Generic companies, on the other hand, get a free pass. They do no work, they just start manufacturing after the real work has been done and the patent expires. Yet the cost savings generic drugs were supposed to bring has not really come to pass. Companies only take up the profitable ones and when a company does try to make a boutique compound profitable, they are criticized for price gouging.

But generic companies are also routinely charging too much, according to the Pennsylvania Medical Society, which is calling for state- and national-level medical associations to actively address the issue of skyrocketing generic drug prices.

According to a December 2015 report from the U.S. Department of Health and Human Services Office of Inspector General (OIG), 22 percent of the top generic drugs reviewed during a 10-year span between 2005 and 2014 rose faster than inflation, and the Truveris study indicated prescription drug prices rose 10.43 percent in 2015 alone when you combine branded, specialty, and generic drugs.

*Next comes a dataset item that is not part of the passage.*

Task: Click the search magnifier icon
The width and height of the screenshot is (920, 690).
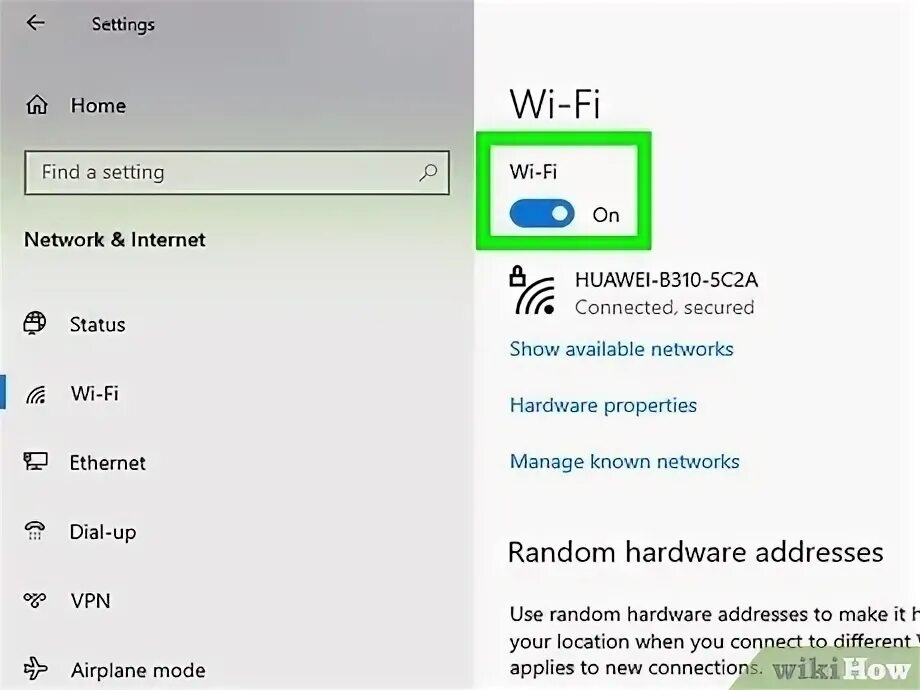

In that study, branded drug costs jumped 14.77 percent and specialty medications increased 9.21 percent. Generics followed at 2.93 percent overall. Patients facing symptoms of menopause and gout saw their medications skyrocket more than 33 percent.

For the sake of comparison, according to the U.S. Inflation Calculator, the inflation rate through December 2015 was less than one percent (.7 percent). Even before the start of 2015, the Federal Reserve was saying inflation would remain far below its 2 percent target through the year.

“Health care costs are always under a microscope,” says Scott Shapiro MD, president of the Pennsylvania Medical Society. “And, when you see increases that go significantly beyond the inflation rate, it’s going to raise questions.”

Surging prices have hit hundreds of mainstay generics, including anesthetics, chemotherapeutic agents, antibiotics, and nutritional intravenous solutions. The group contends surging prices are a result of anti-competitive behavior, basically generic companies colluding with each other not to charge lower prices.

“The truth is that drug shortages and price spikes are not terribly complex,” says Robert Campbell MD, chair of Physicians Against Drug Shortages and immediate past president of the Pennsylvania Society of Anesthesiologists, adding that there’s growing concern within the medical community. “If you consider one simple fact – high demand and low supply at high prices – what possible explanations are there for such a condition?”

Joel Fiedler, MD, in Health Affairs Blog, noticed that rising prices in generics like Mylan NV’s albuterol sulfate—used to treat wheezing and shortness of breath caused by breathing problems such as asthma – increased about 4,000 percent from 2013 to 2014.

Rising drug costs in general has even sparked debate among some presidential candidates including Bernie Sanders and Hillary Clinton, but they have primarily been targeting pharmaceutical companies doing original work, and those candidates have given generic companies positive spin.  That has not helped the public.

“What good are medications if they price themselves out and patients decide to forego a visit to the pharmacy because it would create a financial strain,” asks Dr. Shapiro. “I can understand that some of the increase comes as a result of research needs, but when it outpaces inflation by large margins, tough questions need to be asked and solutions need to be found.”